Sound research: Eric Young dissects sound reception and hearing impairment
When Eric Young, PhD ’72, retires in July, he will leave behind a field far more complex than the one he found when he joined the BME faculty in 1975. Advances in technology as well as in our grasp of the workings of the central nervous system mean that we are poised for significant developments in understanding the brain, says Young, a professor of biomedical engineering, neuroscience and otolaryngology — head and neck surgery.
One goal of Young’s Neural Encoding Lab has been to understand how the brain processes information about sound and how it represents sound information through neural activity. Complex and nuanced mechanisms let us know what sounds we are hearing, where they are coming from and how to separate one sound from another, Young says. His lab uses engineering-based theories to figure out how neurons represent information about the world.
The lab’s second goal is to understand what happens to the brain when hearing loss occurs. Many researchers are interested in the result of damage to the ear’s hair cells and the auditory nerve fibers that connect them to the brain, Young says, but his research has focused on how that damage changes the representation of sound in the brain, and what can be done to address those changes. Neural activity follows “rules” based on the typical ear and brain, but when damage occurs, those rules may not work; results include tinnitus, for example, as well as the limitations of hearing aids to effectively overcome hearing loss. “Part of the solution to those problems will derive from understanding the effect of the hearing impairment on the central nervous system and how to deal with that,” Young says.

### Instructions
A) According to the article about Eric Young's hearing research, in what year did Young join the BME faculty?
B) Proceed with the article about Eric Young's hearing research, starting after its final sentence.
The listing that comes next has no connection to the article about Eric Young's hearing research.

### Data shown
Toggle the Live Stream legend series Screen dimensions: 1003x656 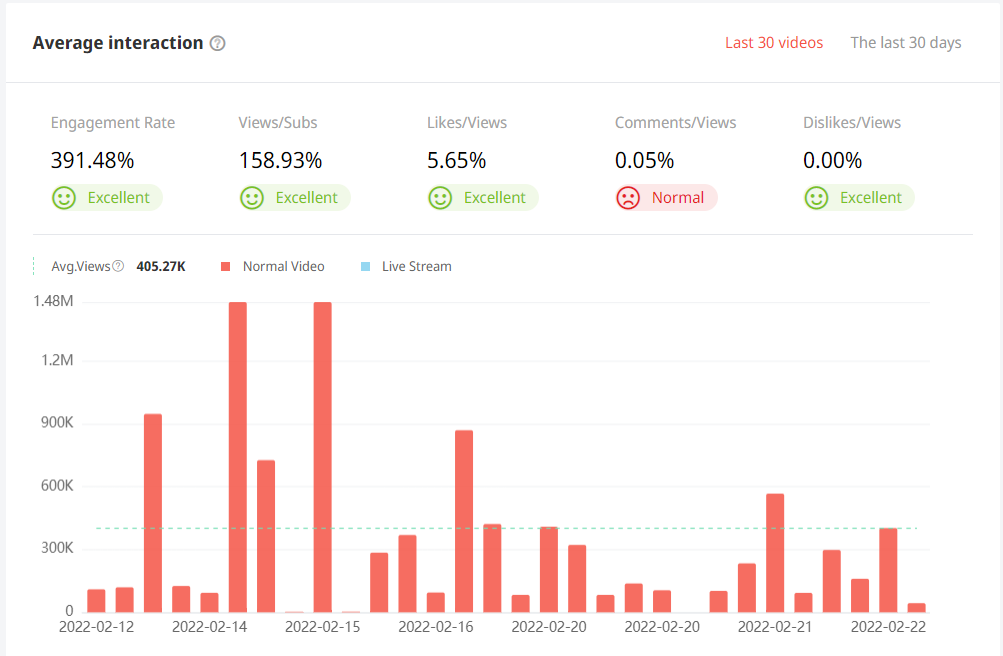coord(416,266)
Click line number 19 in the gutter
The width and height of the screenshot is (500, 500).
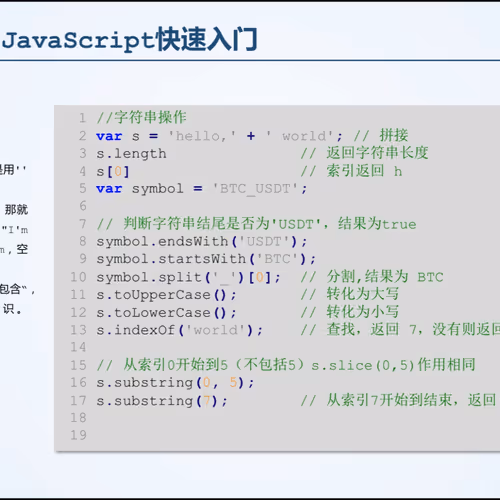point(78,435)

### Numbered responses
A) 1975

B)
Young points to the development of the functional MRI and the genomic revolution as two advances with enormous impact on the field. The ability to put markers for functional activity in different cells allows researchers to understand how cells interact in ways impossible just 10 years ago, he says. The next step is to be able to study how the brain organizes itself on a macroscopic scale. “There is no more interesting problem in all of science than how the brain works. There is no harder problem,” Young says.